Images are usually the heaviest thing on a web page, so the format you choose has a real effect on load time — and on your Core Web Vitals and SEO. Here is how to pick the right one.
Quick answer by use case
- Photos: WebP (with a JPEG fallback). WebP is ~25–35% smaller than JPEG at the same quality. Reach for AVIF if you want the absolute smallest and your audience is on modern browsers.
- Logos, icons, simple graphics: SVG — it’s tiny and stays sharp at any size.
- Screenshots, images with text, transparency: PNG (or WebP, which also supports transparency).
- Animation: a short video (MP4/WebM) beats a heavy GIF; for simple cases, animated WebP.
Why format matters for speed
Every kilobyte counts toward your Largest Contentful Paint. Serving a 2 MB JPEG where a 400 KB WebP would do slows the page, hurts mobile users, and drags ranking signals.
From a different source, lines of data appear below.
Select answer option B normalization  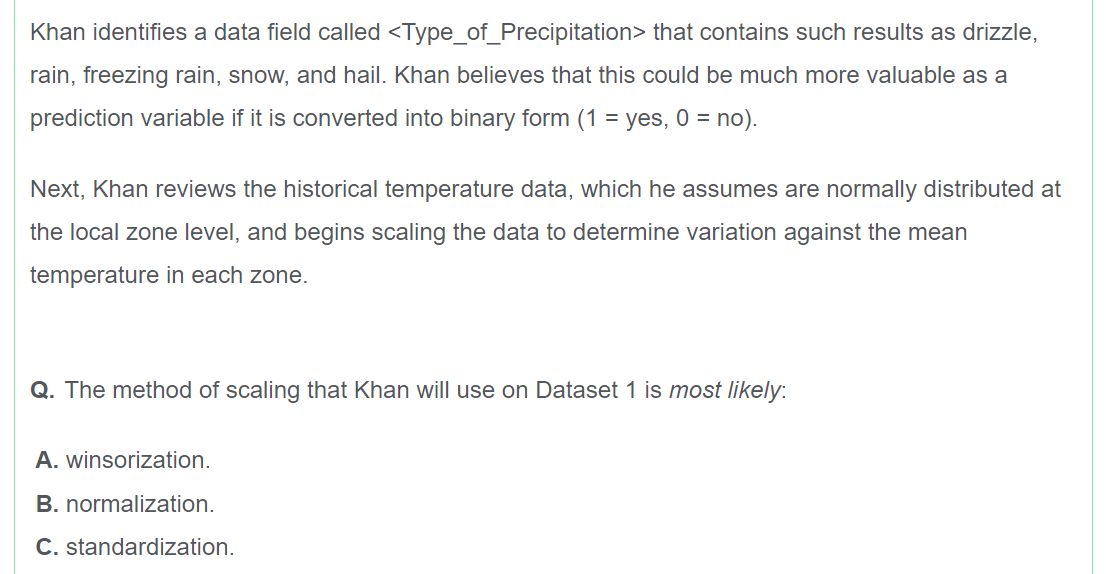click(125, 504)
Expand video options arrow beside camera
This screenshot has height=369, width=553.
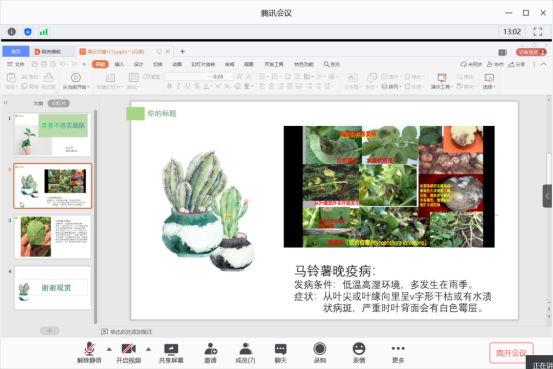tap(148, 349)
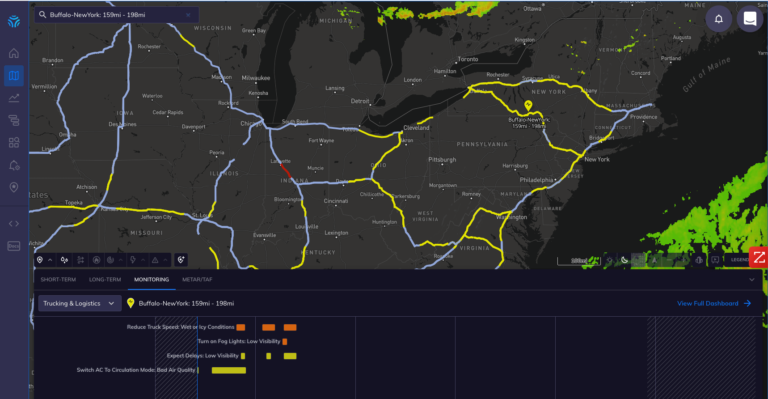
Task: Switch to the METAR/TAF tab
Action: pos(197,280)
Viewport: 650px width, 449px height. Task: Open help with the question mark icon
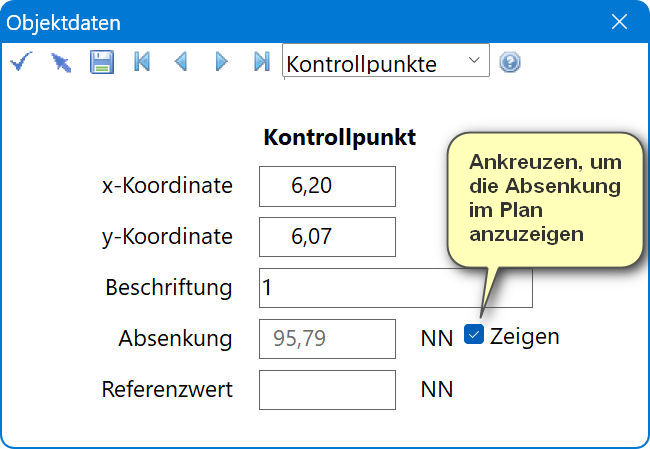click(x=510, y=62)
The fix is usually: right format + right dimensions + sensible compression.
A simple workflow
- Pick the format from the list above.
- Resize to the largest size the image is actually displayed at — not the camera’s full resolution.
- Compress to trim the last bytes.
For the format details, compare AVIF vs WebP vs JPEG and read What is WebP.
Do it free, in your browser
- Convert to WebP — the everyday win for web photos.
- Compress an image and resize an image — cut bytes further.
- PNG to SVG — vectorize a logo so it never pixelates.
The short version: WebP for photos, SVG for logos, PNG for transparency, and always resize + compress before you ship.